Однажды его вызвали в кабинет начальника отряда, майора Коршунова. Коршунов был сухим, подтянутым человеком с каменным лицом. На его столе стоял тот самый орёл, слепленный когда-то для Грека.
— Так вот ты какой, Профессор, — сказал Коршунов, изучая его бесстрастным взглядом. — Рукодельник. Мне тут дочка в школу проект делает. Макет крепости. Из картона клеит, фигня получается. Сможешь сделать что-то презентабельное? Материалы предоставлю.
Это был не приказ, но и не просьба, от которой можно отказаться. Саша снова кивнул.
— Могу.
— То-то же, — Коршунов откинулся на спинку стула. — Работай. За хорошую работу… условия можно улучшить.
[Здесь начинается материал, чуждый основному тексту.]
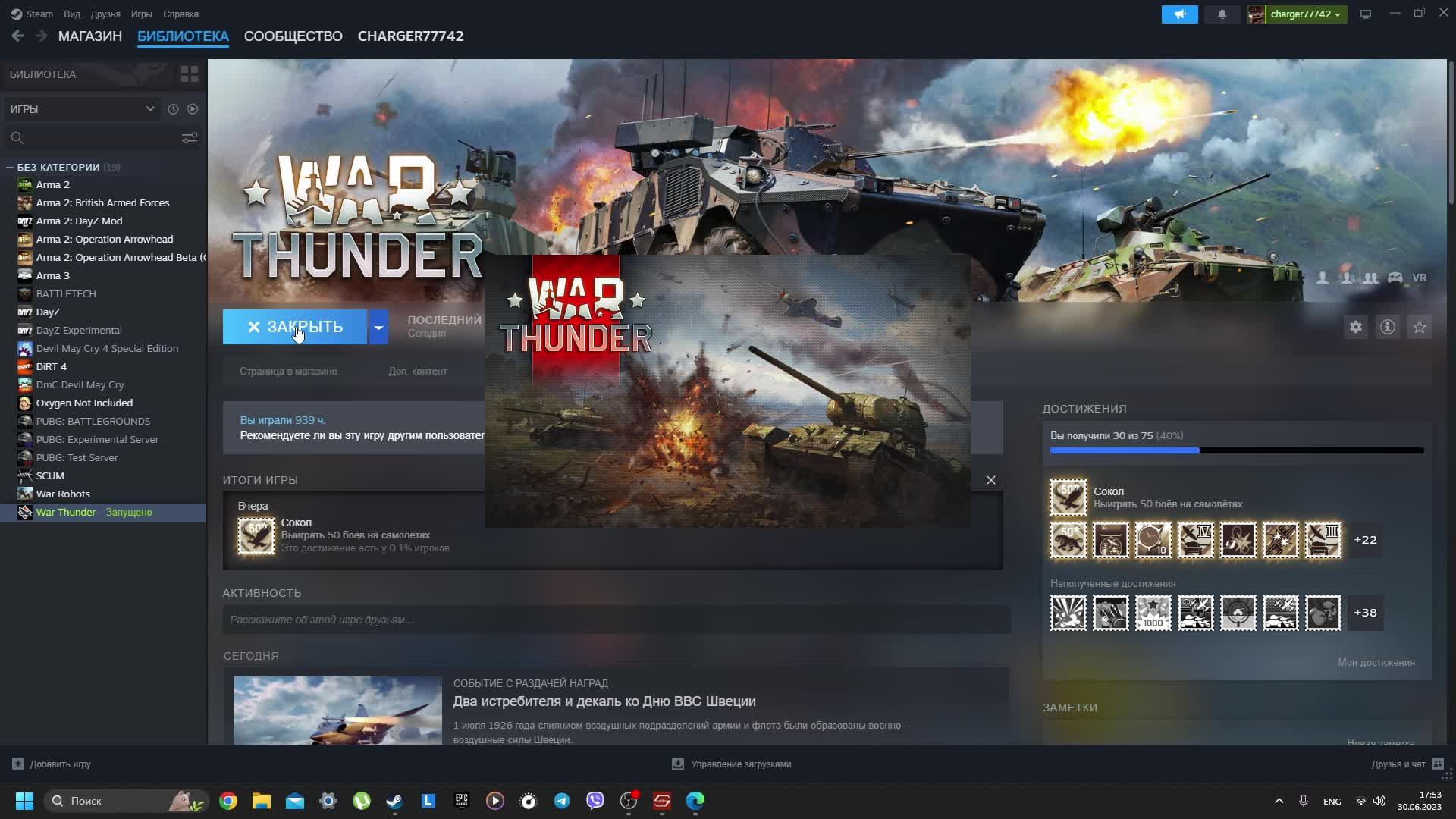Image resolution: width=1456 pixels, height=819 pixels.
Task: Open Мои достижения link
Action: coord(1376,662)
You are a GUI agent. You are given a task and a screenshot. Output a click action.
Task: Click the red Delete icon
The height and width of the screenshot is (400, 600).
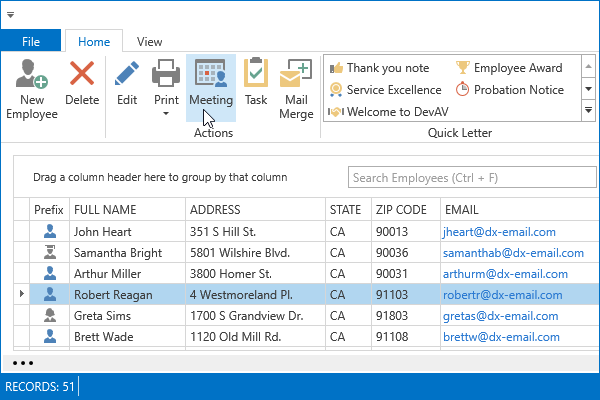[82, 75]
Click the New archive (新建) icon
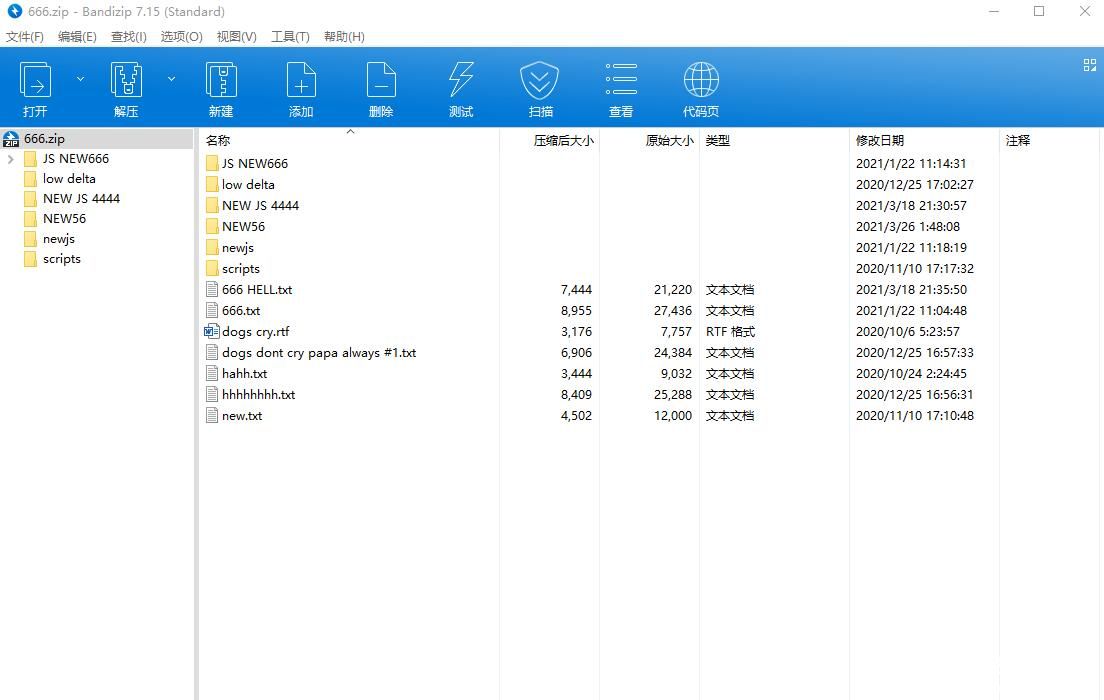Screen dimensions: 1104x700 click(x=221, y=80)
Может, даже ходатайство о УДО подготовить, если поведение образцовое. Ты же не бузотёр. Ты — тихий.
Саша понял. Его талант стал не просто валютой в тюремном мире, но и инструментом в руках системы. Он согласился не из страха или надежды на УДО (он почти не верил в это), а из того же холодного любопытства, что водило его по дачам. Ему было интересно, сможет ли он.
Макет средневекового замка он строил месяц в небольшой подсобке, куда его пускали под присмотром. Картон, настоящий клей, акварельные краски, даже кусочки пластика. Это была самая чистая, почти стерильная работа за всё время заключения. Он погрузился в неё с головой, вычерчивая зубчатые стены, подъёмный мост, внутренний двор. Каждый камень был прорисован. В процессе он почти не думал о тюрьме. Он строил неприступную цитадель, символ защищённости и власти — всё, чего у него никогда не было. Когда макет был готов, Коршунов свистнул от удивления.
— Прям как настоящий, — пробормотал он. — Ладно, свободен. О результатах скажу.
Результатом стала не УДО (о ней больше не заикались), а перевод в другую камеру — не в «ссылку» к опущенным, а в камеру, где сидели «тихие»: пожилые зэки, неудачливые воры-карманники, один сломленный бывший бухгалтер. Обстановка была менее агрессивной. Здесь можно было читать и работать, не опасаясь ежесекундного унижения. Это была награда. Саша осознал простую истину: в этом мире выживает не тот, кто сильнее, а тот, кто полезнее. Его полезность была особого рода — она приносила не материальную выгоду (хотя Грек и продолжал «заказывать» работы для обмена), а нечто более важное: отвлечение, красоту, смысл. Он стал тюремным летописцем в формате пластики.